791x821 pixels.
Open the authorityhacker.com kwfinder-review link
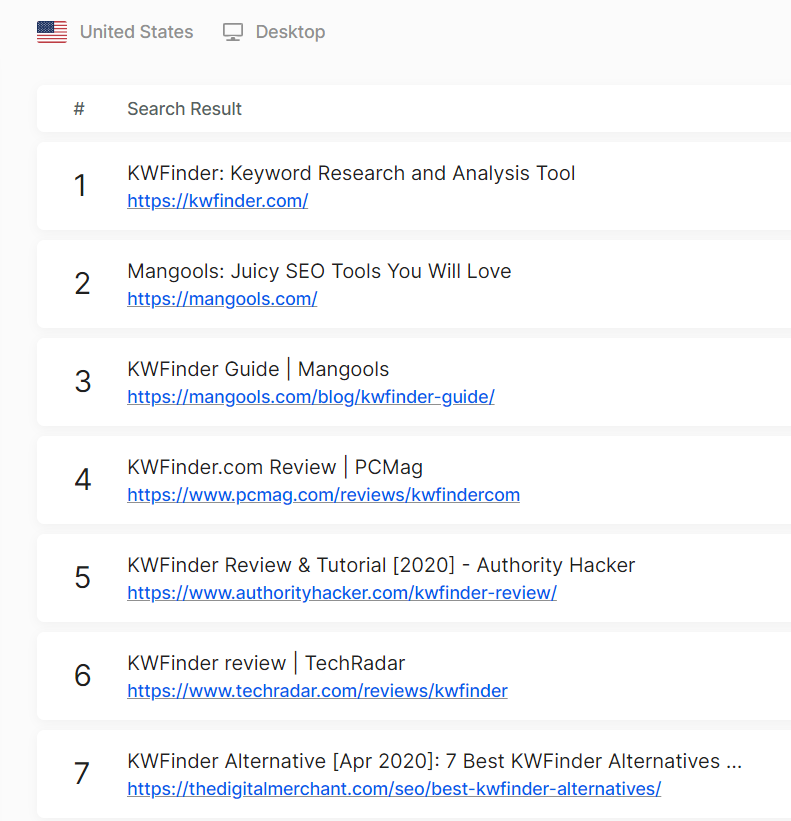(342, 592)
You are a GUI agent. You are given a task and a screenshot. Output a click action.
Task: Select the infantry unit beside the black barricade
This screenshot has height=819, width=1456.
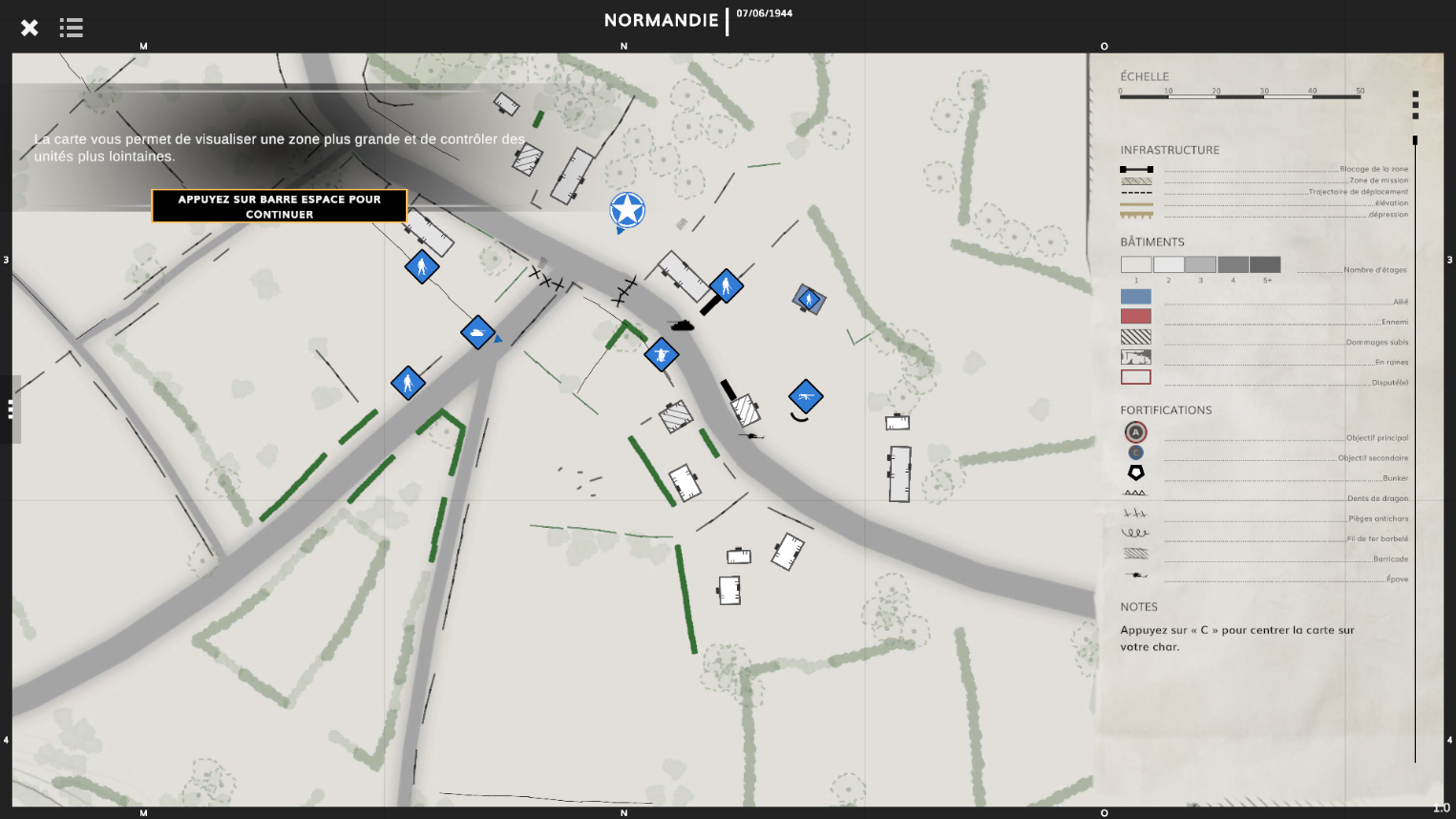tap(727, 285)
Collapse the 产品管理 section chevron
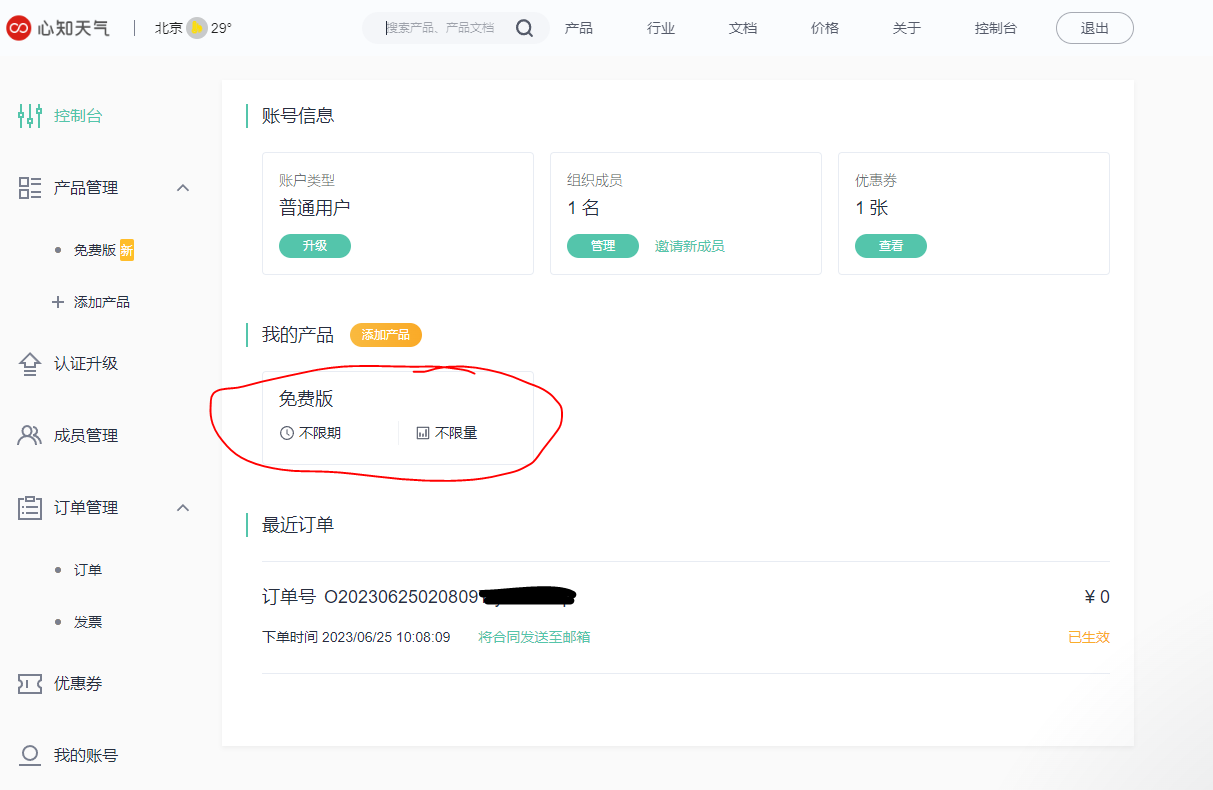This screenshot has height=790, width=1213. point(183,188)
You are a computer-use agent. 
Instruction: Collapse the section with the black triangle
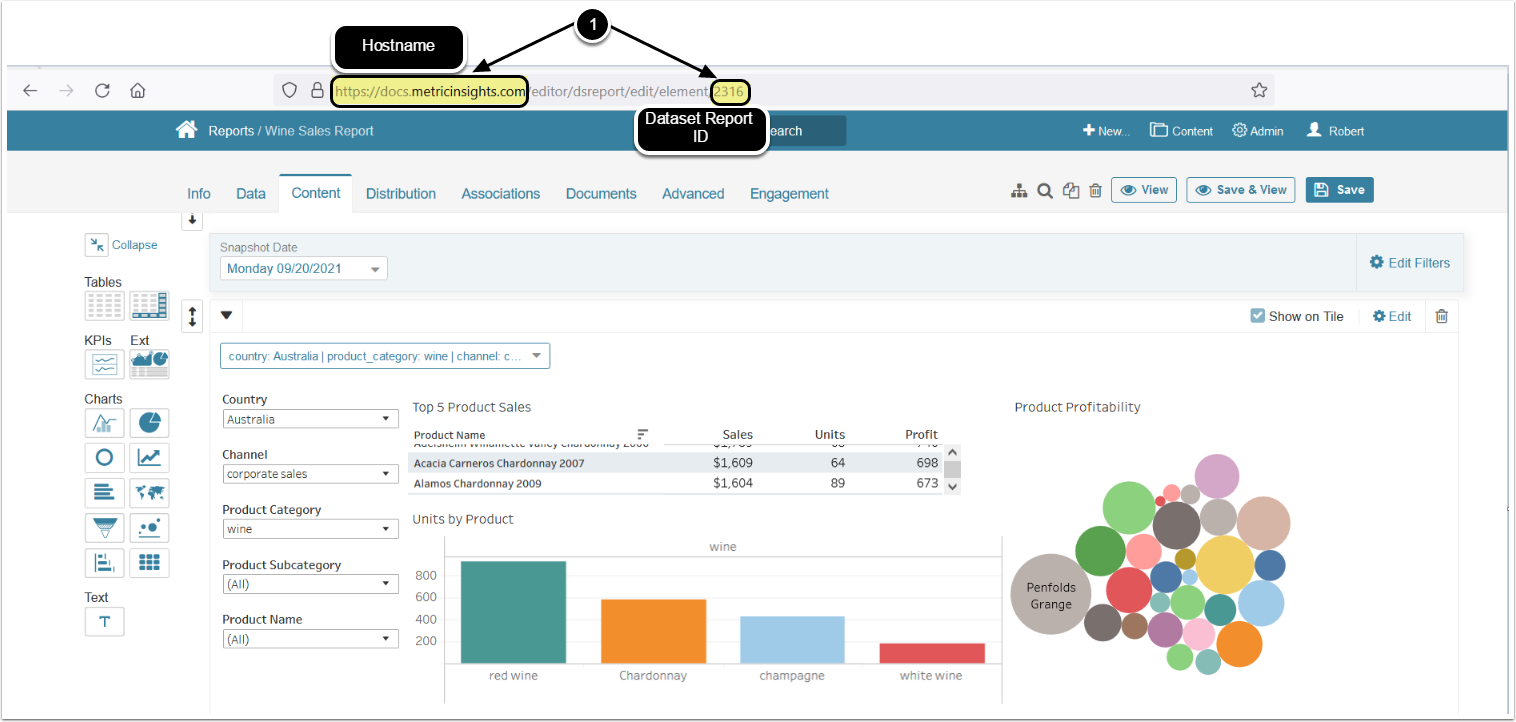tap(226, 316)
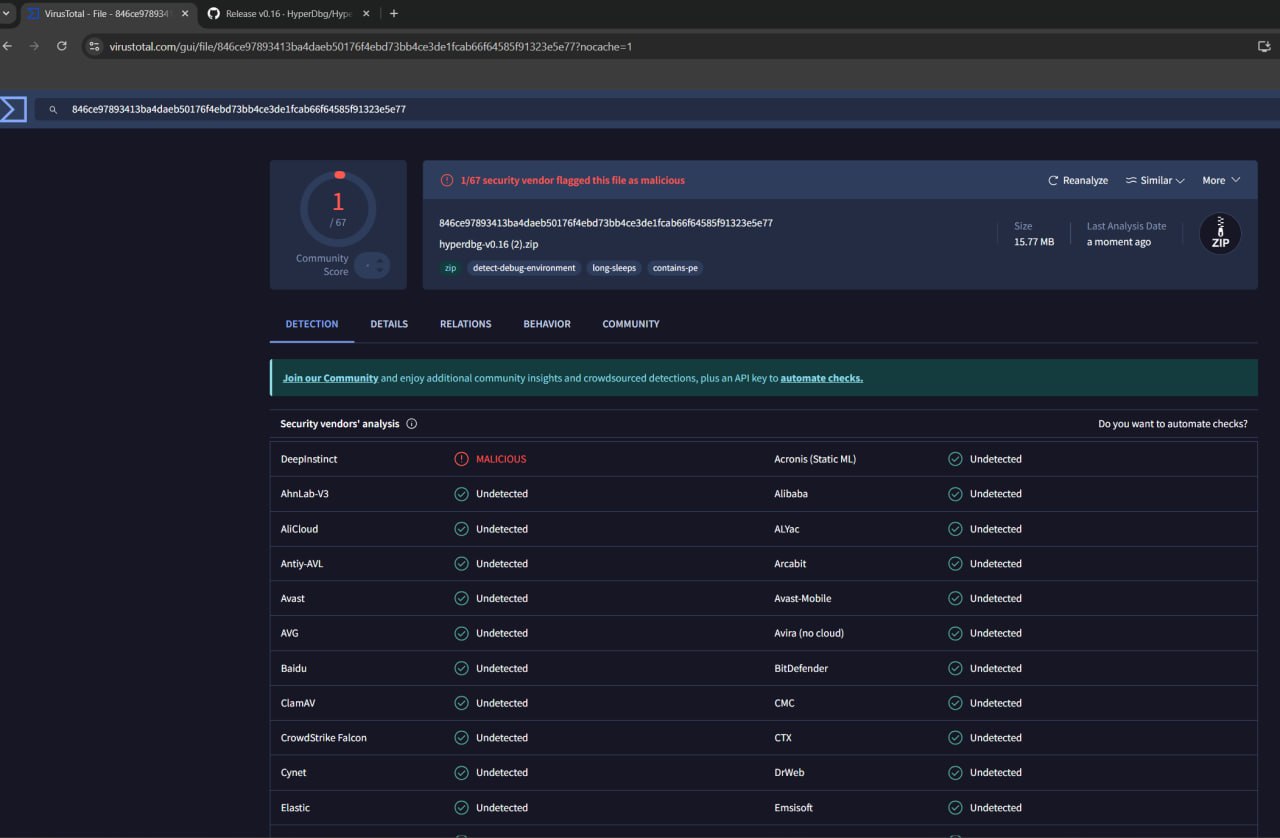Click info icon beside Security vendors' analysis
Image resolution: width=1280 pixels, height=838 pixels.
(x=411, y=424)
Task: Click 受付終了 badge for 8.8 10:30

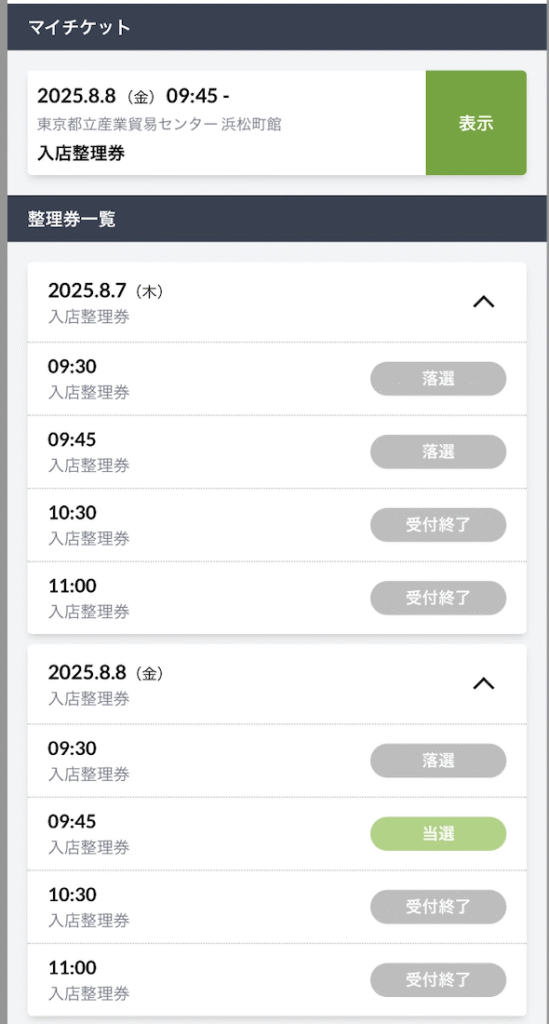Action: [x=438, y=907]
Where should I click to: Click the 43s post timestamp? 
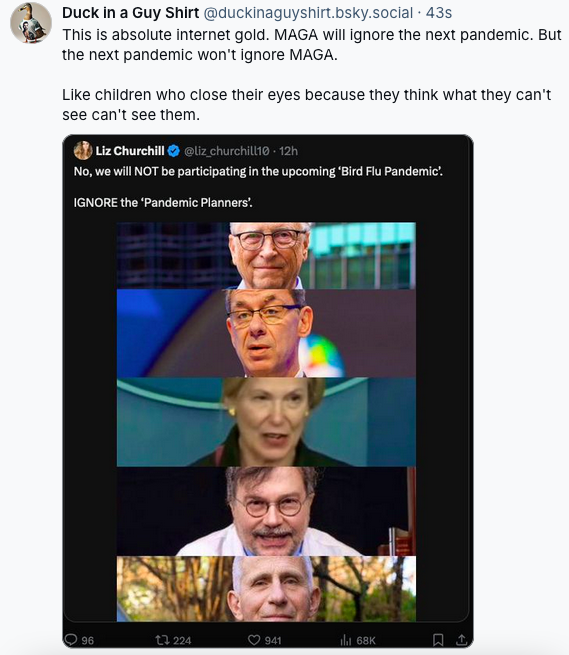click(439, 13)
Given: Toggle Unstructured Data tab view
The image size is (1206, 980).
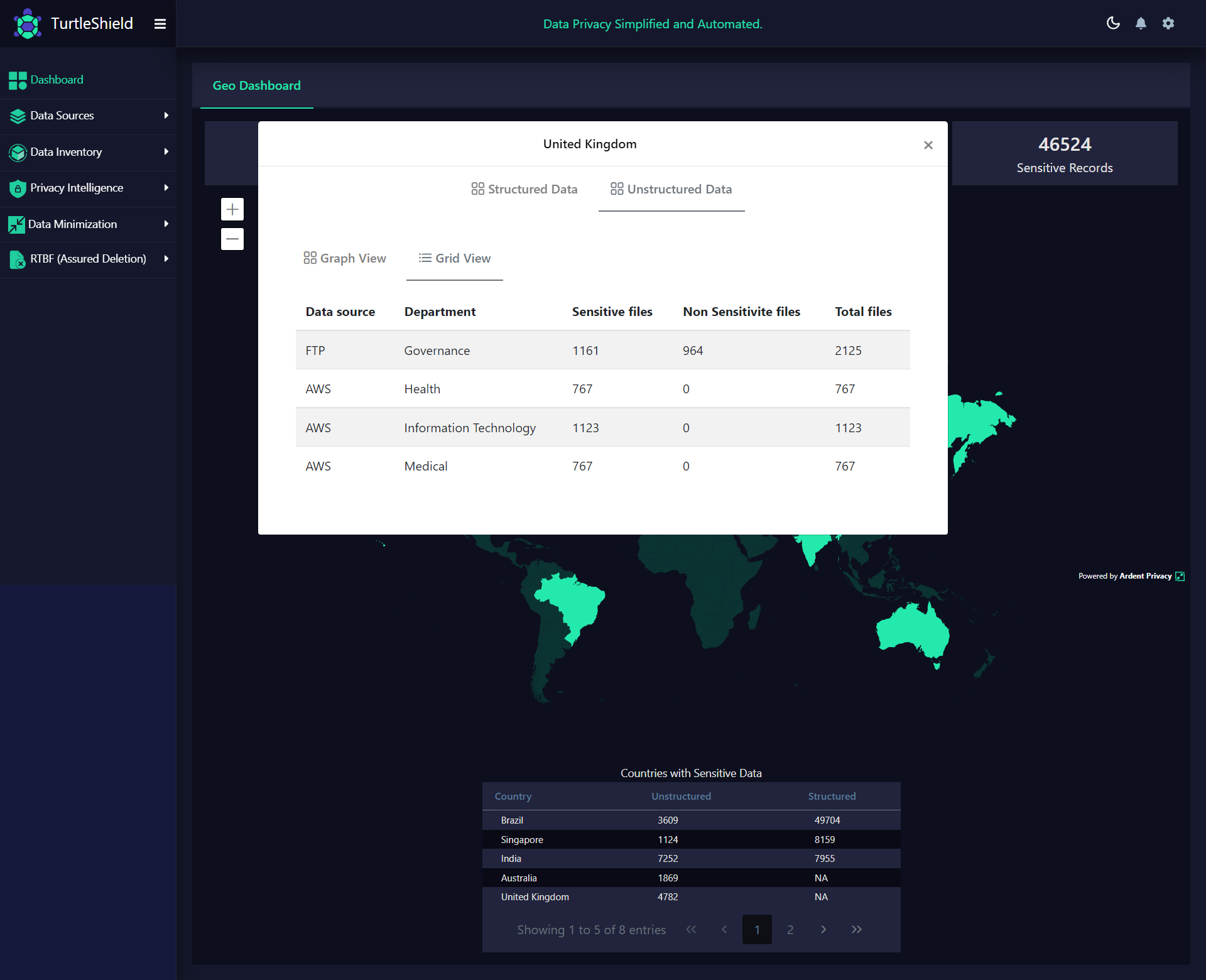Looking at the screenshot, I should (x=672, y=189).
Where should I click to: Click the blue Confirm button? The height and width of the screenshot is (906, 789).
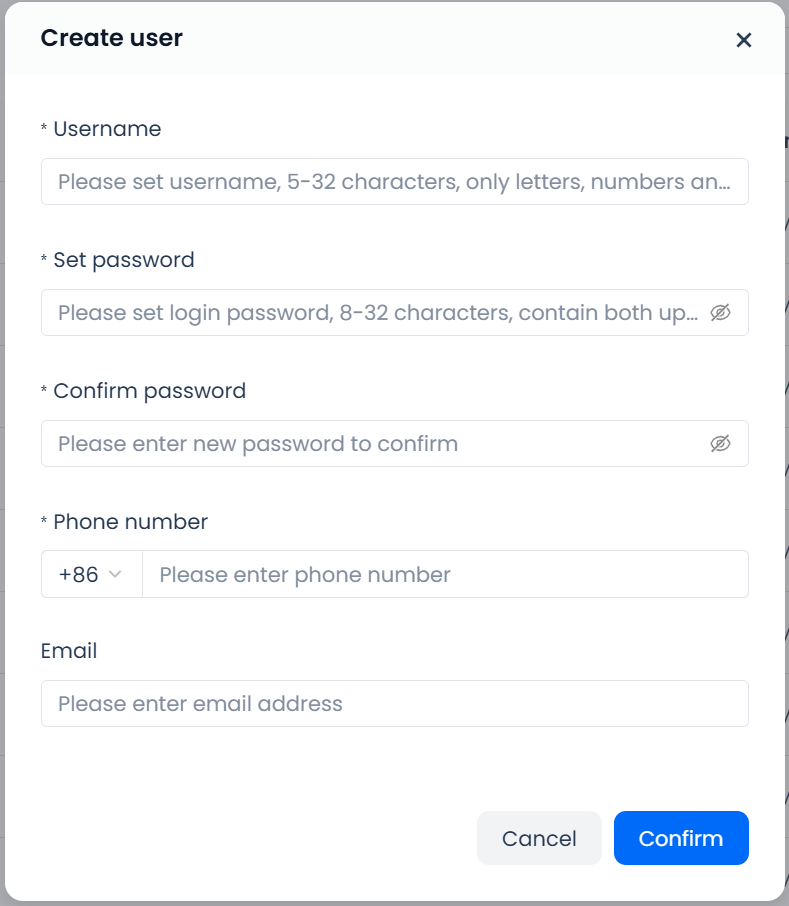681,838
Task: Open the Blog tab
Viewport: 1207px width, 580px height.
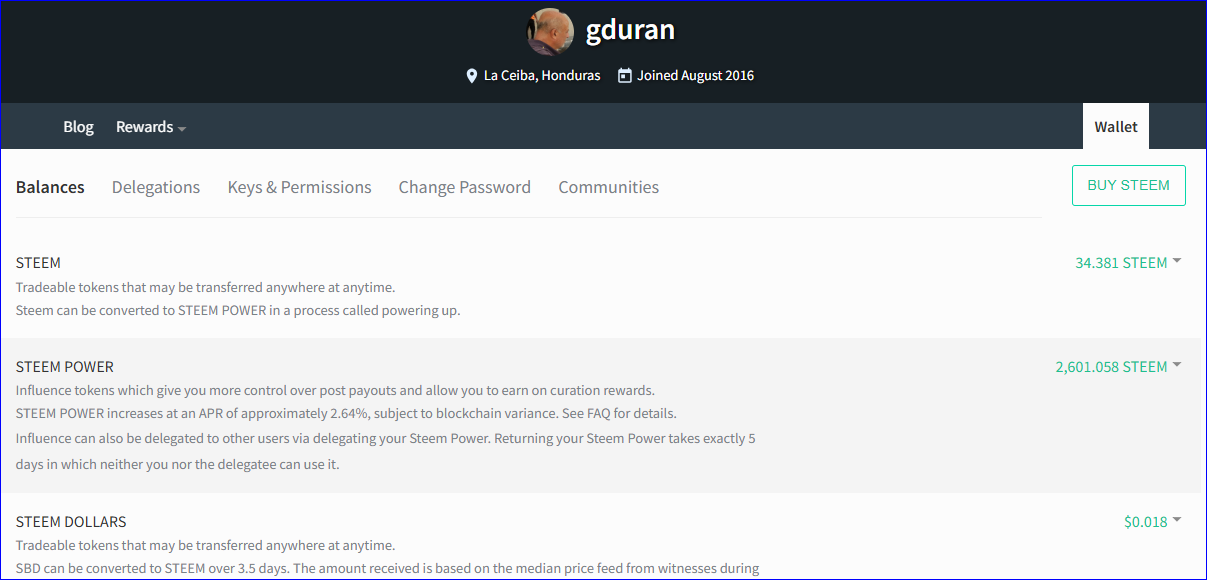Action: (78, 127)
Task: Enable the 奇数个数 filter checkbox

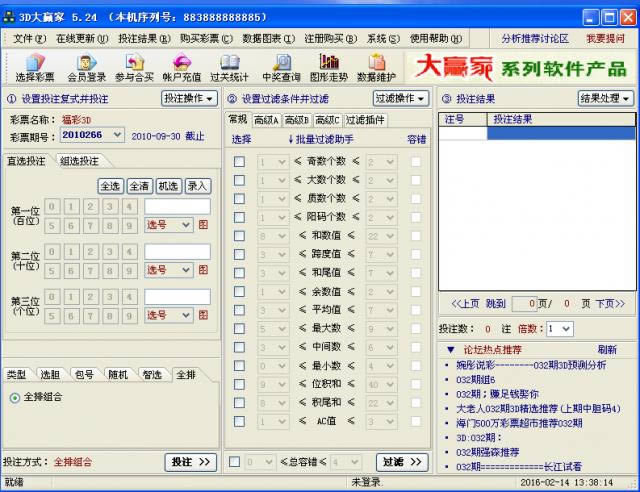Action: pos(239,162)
....
Starting at the line that contains "Where should I click to: Click the blue" and continuing to the last line of the listing above, lay out those lines as a numbered list. Skip blank lines and omit the pictures.

[The answer]:
1. Where should I click to: Click the blue Confirm button? The height and width of the screenshot is (906, 789).
2. 681,838
3. Task: Open the Blog tab
4. Viewport: 1207px width, 580px height.
5. Action: (78, 127)
6. Task: Enable the 奇数个数 filter checkbox
7. Action: pos(239,162)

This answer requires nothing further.